Despite the frayed relations, state parties say they are generally well ahead of where they were in the 2008 campaign.
Virginia GOP Chairman Pat Mullins said that most state parties shut down their Victory offices after presidential elections and reopen them during the next presidential election year.
“We decided last year after last fall elections [that we] would keep these offices open,” said Mr. Mullins, adding that the Romney campaign, George Allen’s Senate campaign and congressional campaigns merged into one Victory operation, with 26 offices throughout the state.
Mr. Mullins said that accounts for the absence of Romney-Ryan storefront campaign offices in Virginia.
Such arrangements may account for much of the griping from veteran GOP advisers, some ex-party chairmen in the states and even some current officeholders, who aren’t aware of the new ways Republican “Victory Committees” — the joint party-presidential campaign operations — identify and get voters to the polls.
Those in charge at the state level said the new methods are working.
“In Florida, our state Victory operation is blowing away the McCain campaign’s 2008 numbers — 13 times as many phone calls as his people made and 86 times as many door knocks,” said state GOP Chairman Leonard Curry.
In Ohio, the party and its volunteers have made four times as many calls and knocked on 30 times as many doors, said Bob Bennett, the state Republican Party chairman.
Republicans also claimed to be leading Democrats in absentee ballot requests in key states — Colorado, Florida, Nevada, North Carolina and Pennsylvania.
“We have identified more than 1.9 million swing voters since the start of the Victory voter contact program,” said Republican National Committee Communications Director Sean Spicer. “That means we can expand beyond talking to registered Republicans and supporters identified by micro-targeting, and push early voting opportunities to swing voters who have committed their support for Mitt Romney.”
None of that has quieted the complaints at the state and local levels about the Romney campaign.
“They believe they know everything, but they don’t understand grass-roots differences in different parts of the state. And they don’t want advice,” one top party official said.
“It’s not really the first time in the sense that in 2004 the Bush campaign did micromanage, but at least we had a seat at their table,” said a top state official. “We don’t have a seat at the table with Boston.”
The campaign didn’t respond to a request for comment.
Every presidential campaign faces gripes from locals who say the national operation is trying to dictate to locals what the locals think they know better how to do.
But the intensity and nastiness of the complaints this year seem unusual and extend to basics such as the absence of yard signs and bumper stickers — what operatives in the trade call “collateral material.”
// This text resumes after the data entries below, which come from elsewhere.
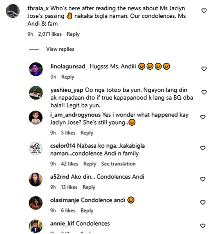Show translation for cselor014's comment
The width and height of the screenshot is (211, 234).
tap(118, 164)
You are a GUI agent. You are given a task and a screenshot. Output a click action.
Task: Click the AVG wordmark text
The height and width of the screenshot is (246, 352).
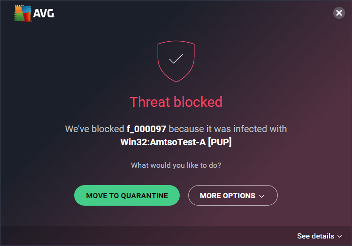coord(44,15)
Several officials blamed the delay on campaign finance laws that forbid even ordering signs until the presidential and vice presidential nominees are chosen at the party’s national convention, which this year occurred at the end of August.
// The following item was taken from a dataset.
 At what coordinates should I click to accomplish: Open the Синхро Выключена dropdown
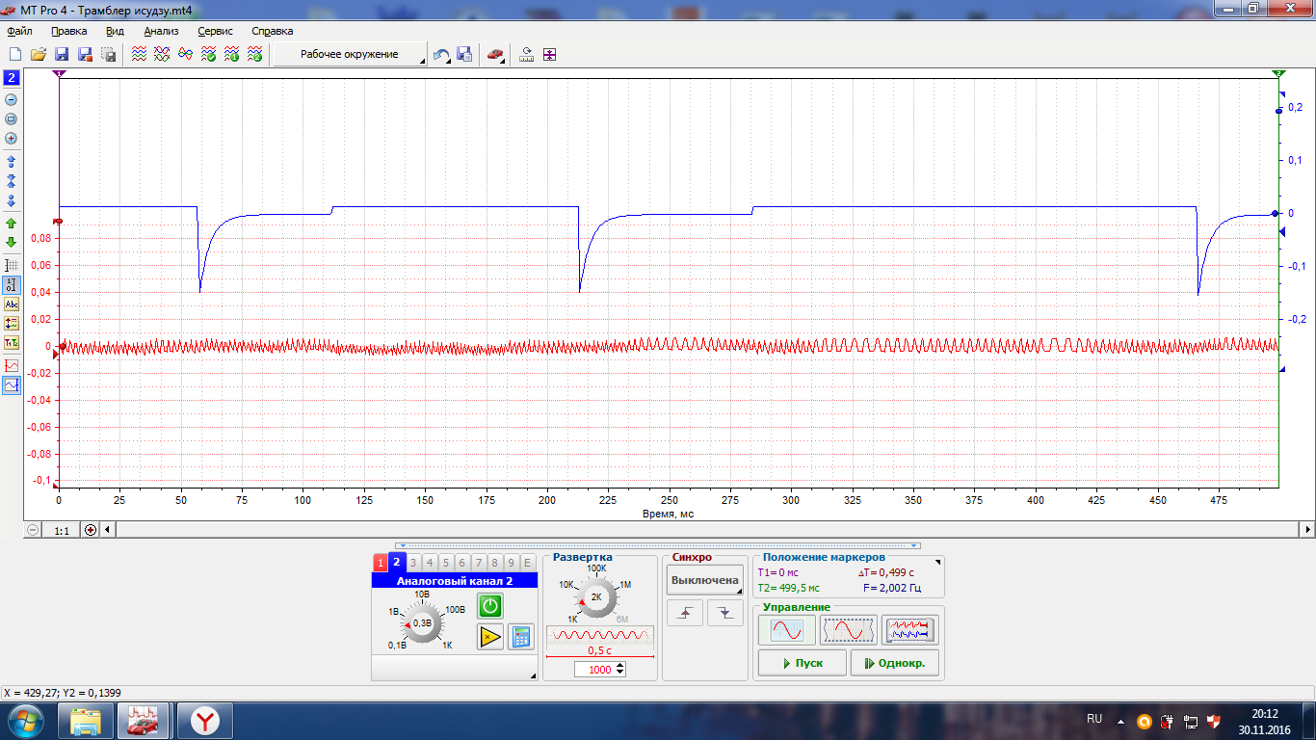[x=705, y=580]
But many campaign activists note that this time in the 2008 race John McCain yard signs and bumper stickers were visible everywhere.
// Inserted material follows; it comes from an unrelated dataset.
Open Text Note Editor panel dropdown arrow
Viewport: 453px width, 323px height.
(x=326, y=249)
Many state party leaders say the Romney campaign has been dishonest in promising week after week that signs are on the way when they clearly were not.
“The Romney campaign still hasn’t sent us yards signs, and I got so tired of Romney campaign county chairs bitching about it, I ordered 5,000 yard signs myself just to hold down the bitching till the Romney campaign comes through,” an angry top official of another key state said privately.